Syria’s Future and the Shifting Tectonics
©Omar HAJ KADOUR / AFP

Syria’s political plight is at the crossroads between potential disintegration, renewed civil instabilities and eventual reconciliation, which helps overcome the bitter legacy of a long-haul civil war. The downfall of the Assad regime is of good omen since it sets an end to the excruciating travails bequeathed by a bloody dictatorship and its legacy of death camps, wanton violence and unleashed savagery. Aside from the fact that it has demonstrated its disinclination towards national reconciliation, political accommodation and normalization. This regime was deliberately doomed and was unlikely to be considered as a partner in any future peacemaking plans.

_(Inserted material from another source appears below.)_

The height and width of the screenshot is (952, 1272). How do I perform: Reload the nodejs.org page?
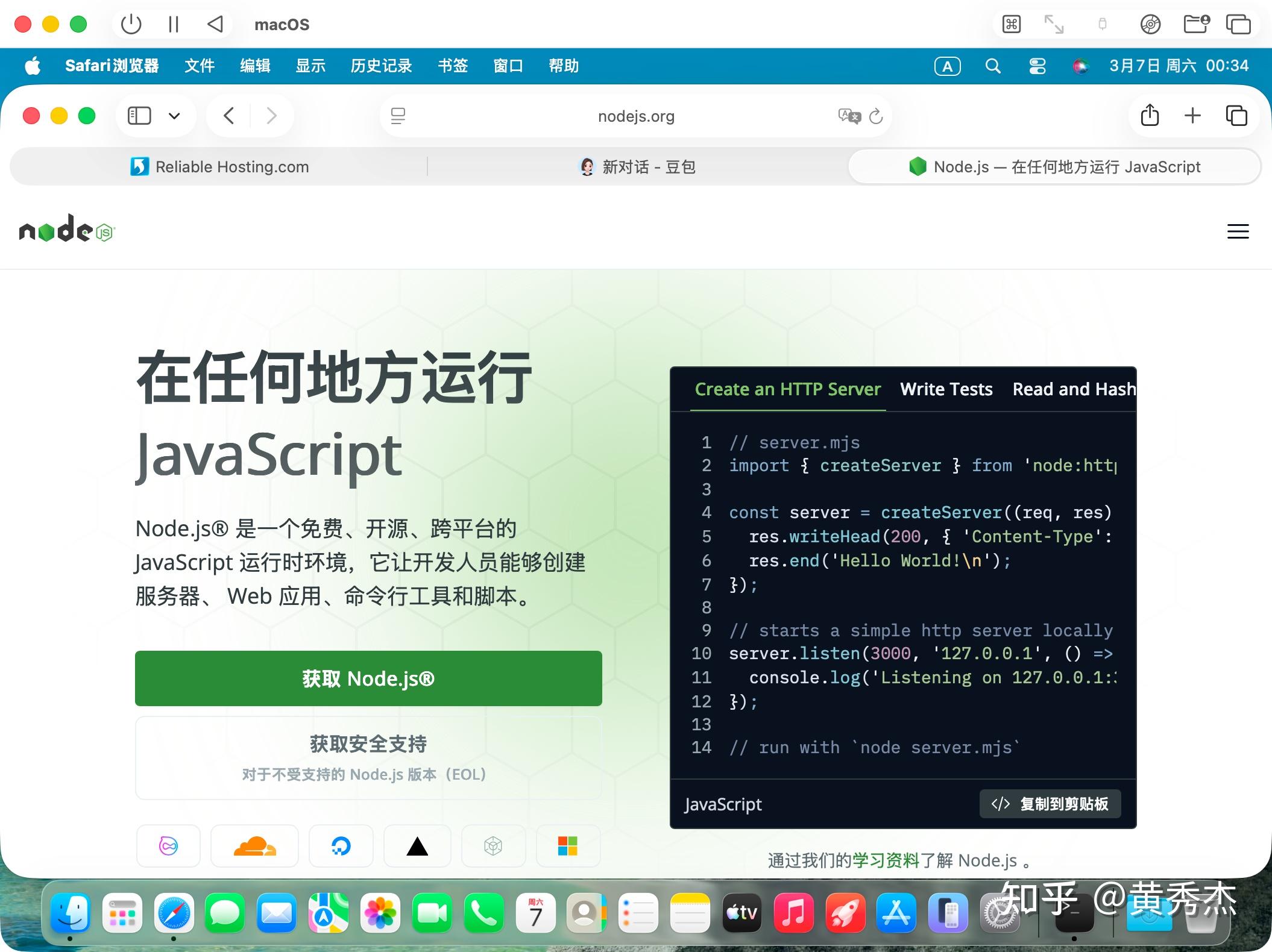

It was a misplaced expectation to bet on its willingness or ability to convert and pave the way for alternative courses. The new military and political dynamic ushered in by the Israeli counteroffensive strategy lies at the origin of this abrupt and transformative change. The Islamists who took over are facing multiple challenges related to their dependency towards Turkey and Qatar and their mutating political objectives, their ability to manage the inter-Islamist rivalries, deal with the post-war critical legacy, and tackle the thorny issues of civil concord and working governance in a country with no moral and political compasses whatsoever after one and a half decades of open-ended conflicts.

Their meteoric rise to power betrays the treacherous state of an unraveling country and its inability to rebuild itself away from the successive political patronages. The country’s de facto division unveils its fractured ethnopolitical landscape and the absence of a working political dialogue to address the protracted conflicts and their incidence on political stability and peace. The Islamist takeover has taken place at a time when the regional military and political dynamics were systematically overhauled after the defeat of the Iranian power projections throughout the Middle East and the remodeling of the geostrategic matrix actuated by the Israeli counteroffensive. The incremental political voids and the emerging political dynamics they elicited are incipient and call upon meticulous observation to identify their ongoing modulations.

The accommodating political statements of the HTS Islamist coalition reveal the difficulties awaiting them down the road now that the Alawite dictatorship has irreversibly withered away: the criminal legacy of the Islamic State is of no help and by no means instructive. Their internal differences are to be tackled first and foremost if they are to offer a stabilizing framework in a country that badly needs it. The challenges of political stability defy their ability to overcome their ideological mandates, stifling dependencies and readiness to engage in the monumental assignments of political reconciliation, reformed governance and international normalization. 

They can never succeed in their undertaking unless they forswear their ideological blinders and strategic ballasts and open themselves to democratization and gradual liberalization. The very fact that Ahmad al-Shareh committed himself to normalization, political inclusiveness and institution building impels the launching of a consequential political dynamic. The rightly suspicious international community needs tangible proof to overcome its reservations and respond to the statement of intentions and its underlying subtexts.

The Islamist coalition has to expand into a pluralistic and inclusive partnership, regrouping the various aisles of the Syrian opposition, the religious tapestry and the Syrian diaspora. It must work on building an overarching national platform that prepares for a national convention to decide over the future of Syria. Any ideological diktat can turn forthrightly into nihilistic violence and outright Islamic totalitarianism. The accommodating political posture has to display its readiness to re-engage the critical questions of national reconciliation, transitional justice, reformed governance and international normalization beyond the ideological templates of Islamism, its ideological mandates and its imperial hubris if it is to deliver on whichever political promises it has made. 

The credibility test is a prequel to any further engagement with the regional and international community. Otherwise, the Turkish and Qatari power politics, rather than being instrumental in addressing the pitfalls of a hazardous conflict, are likely to add to its destructive potential and restart the cycles of violence. The Islamist coalition is quite aware of the incoming challenges and knows how serious the questions of institutional engineering are, how dire the issues of destroyed infrastructures, urban and rural settlements, massive displacement and return of the displaced are, how much war poverty there is and how important the assistance of the international community is in the post-war reconstruction.  By and large, if the Islamists are going to fall back on their old playbook, Syria is invariably doomed and retreating behind the iron walls erected by the late bloody dictatorship and its Islamist heirs.

They should avoid the temptation of an Islamic dictatorship, learn the hard lessons of their failed dystopia and reconsider their political priorities on the basis of a pragmatic agenda mandated by the tragic conditions bequeathed by the criminal dictatorship and its nemeses, the destructive war and the unresolved questions of civil peace and systemic reforms. HTS has to realize that the cycles of violence have to end by giving up on its ideological delusions and turning away from their imperial fallacies. Rebuilding a country around working political and public policy choices is the shortest road to a normalized life earnestly sought by Syrians who have no other aspiration but to recover peace and rebuild their country and life conditions.